Après dix saisons passées en tant que patron sportif du club des Hauts-de-Seine, Laurent Travers (54 ans) abandonne donc aujourd’hui le costume à l’Anglais Stuart Lancaster et deviendra, sous peu, président du directoire. Mais le veut-il vraiment ? Et l’adrénaline propre au terrain ne risque-t-elle pas d’avoir, pour lui, un arrière-goût d’irremplaçable ? On n’en sait rien et lui non plus, à vrai dire. Il poursuit : "Le défi que m’a proposé Jacky Lorenzetti est excitant. Je n’irai pas sur le terrain mais j’aurai un œil sur l’organisation de l’équipe, la vie du groupe… Je serai loin sans l’être, en somme." Et sûrement pas pour un siècle, non plus. "Je verrai si ça me plaît, si je suis à la hauteur… Mais je ne sais pas de quoi demain sera fait. Je sais juste qu’après vingt ans d’entraînement, j’avais besoin de me régénérer, de voir une autre facette du métier." On saura donc, bientôt, si Laurent Travers est un président "à la Serge Blanco", s’occupant de tout et surtout de la compo, ou s’il saura réfréner ses ardeurs et laisser ledit "Burt" gérer le sportif dans son entièreté. À ses mots, Patrick Bardot éclate de rire : "Quand j’ai vu ça dans vos colonnes, je me suis posé des questions… Moi, quand j’étais son président, je ne me mêlais pas du sportif parce que je n’y connaissais rien.
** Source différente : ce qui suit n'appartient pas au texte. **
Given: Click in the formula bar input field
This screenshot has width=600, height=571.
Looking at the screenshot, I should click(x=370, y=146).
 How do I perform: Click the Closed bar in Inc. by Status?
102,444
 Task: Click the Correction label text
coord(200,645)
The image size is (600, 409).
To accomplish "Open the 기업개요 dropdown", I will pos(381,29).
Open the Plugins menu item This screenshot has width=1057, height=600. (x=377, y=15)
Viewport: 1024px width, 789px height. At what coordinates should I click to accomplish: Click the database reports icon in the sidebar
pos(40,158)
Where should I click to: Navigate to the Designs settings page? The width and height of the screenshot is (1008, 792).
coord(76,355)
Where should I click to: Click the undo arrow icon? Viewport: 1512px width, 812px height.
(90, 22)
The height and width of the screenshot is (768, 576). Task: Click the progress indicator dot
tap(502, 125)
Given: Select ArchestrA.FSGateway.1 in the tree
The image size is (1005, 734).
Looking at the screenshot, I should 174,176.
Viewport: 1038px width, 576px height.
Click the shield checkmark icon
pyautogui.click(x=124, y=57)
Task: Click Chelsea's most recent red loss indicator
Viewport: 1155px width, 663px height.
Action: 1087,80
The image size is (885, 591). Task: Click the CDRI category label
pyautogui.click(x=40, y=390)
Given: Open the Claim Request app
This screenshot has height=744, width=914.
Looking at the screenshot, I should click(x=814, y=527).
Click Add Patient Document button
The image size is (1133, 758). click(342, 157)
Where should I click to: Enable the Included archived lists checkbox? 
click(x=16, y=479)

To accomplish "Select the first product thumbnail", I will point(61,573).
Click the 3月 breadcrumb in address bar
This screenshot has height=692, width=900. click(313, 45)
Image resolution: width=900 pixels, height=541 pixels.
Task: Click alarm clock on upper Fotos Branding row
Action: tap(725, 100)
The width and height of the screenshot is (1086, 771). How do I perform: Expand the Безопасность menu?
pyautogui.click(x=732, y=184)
J’espère que Toto en fera autant… Mais je n’en suis pas certain, hein…" Andreu clôt le sujet : "Pour moi, il va délibérément se créer un manque et reviendra un jour dans la danse."

Une danse avec laquelle il n’a d’ailleurs jamais failli rompre puisqu’avant d’activer l’option Quesada, l’Italie avait fait de Travers son favori pour le poste de sélectionneur : "Oui, la Fédération italienne m’a approché. Cela n’avait pas fuité parce que je n’ai pas d’agent et que j’en avais seulement parlé à ma famille et au président (Jacky Lorenzetti). […] Je ne serais pas parti pour un autre club, c’était inconcevable. Mais coacher une sélection, c’était différent. Je me disais que l’opportunité ne se représenterait peut-être plus. J’ai donc étudié tout ça très sérieusement mais j’ai préféré décliner : je voulais rester fidèle à la parole donnée." C’est qu’il y a davantage qu’une relation employeur - employé entre Travers et Lorenzetti : les deux hommes s’appellent vingt fois par jour, font de longues balades à vélo le dimanche matin, partent en vacances ensemble et cultivent in fine ce qui semble être une profonde amitié. "Toto, il a du cœur, du sentiment et de la force, développe "JLO". Entre nous, ça dépasse le simple cadre du boulot. Lorsqu’il m’a, pour la première fois, parlé l’an passé d’une fin de cycle, j’ai aussitôt réfléchi à une solution pour l’intégrer à l’organigramme." Et poursuivre une aventure débutée une décennie plus tôt, à la table d’un restaurant parisien. "Pierre (Berbizier) avait alors quelques problèmes avec l’effectif, sourit le créateur de Foncia. On a sauvé la saison mais il fallait partir sur autre chose. Je pensais au départ que les deux Lolo seconderaient Pierre. Mais le jour où j’ai déjeuné avec Berbize et Toto, cela ne s’est pas bien passé : l’un et l’autre voulaient être patrons. Or, on ne pouvait pas mettre deux tigres dans la même cage." Sans blague…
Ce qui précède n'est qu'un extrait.